L’émancipation a-t-elle hâté le processus d’assimilation ?
Professeur Hedva Ben-Israel : Oui, nous l’avons vu, mais en plus, celui de la conversion, dans des proportions beaucoup plus grande qu’on ne l’imagine.

Existe-t-il une notion de citoyenneté dans le judaïsme ?
Professeur Hedva Ben-Israel : D’après ce que j’ai lu sur la question, les spécialistes discernent en effet une idée politique dans la pensée juive. A un stade précoce déjà, elle présente  un modèle de peuple avec des droits et non celui de dirigeant. Il existe donc un élément démocratique non formel dans le judaïsme mais pas au sens grec. C’est celui du refus de la royauté (Livre de Samuel), du pourvoir d’un seul homme. L’autocratie n’est par conséquent pas acceptée.

La Torah a-t-elle contribué à faire des Juifs de bon citoyens ?
Professeur Hedva Ben-Israel : Oui. Par les Dix Commandements, elle se montre pionnière dans la définition de la vie sociale : comment cohabiter ensemble, comment ne pas causer de tort à son voisin, etc. C’est cela la citoyenneté.

Quelles valeurs juives la communauté a-t-elle apporté à la cité ?
Professeur Hedva Ben-Israel : Bien avant l’octroi de la citoyenneté aux Juifs, par le biais des Ecritures, ceux-ci ont transmis les valeurs sociales de justice, de loi, de piété envers les faibles et les étrangers, de société juste, de peuple.
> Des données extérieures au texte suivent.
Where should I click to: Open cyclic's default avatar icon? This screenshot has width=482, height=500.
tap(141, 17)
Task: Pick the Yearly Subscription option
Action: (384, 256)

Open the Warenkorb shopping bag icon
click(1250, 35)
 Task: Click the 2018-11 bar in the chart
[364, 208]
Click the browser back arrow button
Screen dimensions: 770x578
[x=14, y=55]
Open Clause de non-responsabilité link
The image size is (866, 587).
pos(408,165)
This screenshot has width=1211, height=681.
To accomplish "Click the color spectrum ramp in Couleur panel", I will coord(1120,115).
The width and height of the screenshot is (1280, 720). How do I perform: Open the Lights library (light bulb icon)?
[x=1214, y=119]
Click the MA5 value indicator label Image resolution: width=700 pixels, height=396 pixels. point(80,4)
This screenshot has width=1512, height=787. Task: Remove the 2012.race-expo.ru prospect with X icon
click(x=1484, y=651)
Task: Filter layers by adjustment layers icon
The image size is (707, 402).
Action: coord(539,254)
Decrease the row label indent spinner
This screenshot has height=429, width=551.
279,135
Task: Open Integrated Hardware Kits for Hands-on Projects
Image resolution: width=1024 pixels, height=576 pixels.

Cet apport a été reconnu à la fin du moyen-âge, lorsque la Bible a été traduite dans les langues vernaculaires.

Comment a évolué la notion de citoyenneté pour les Juifs ?
Professeur Hedva Ben-Israel : Aujourd’hui aux Etats-Unis, un grand courant de pensée juive se considère comme intrinsèquement porteur des valeurs humanistes de « citoyen du monde ». Pour elle, être Juif, c’est être l’Homme universel.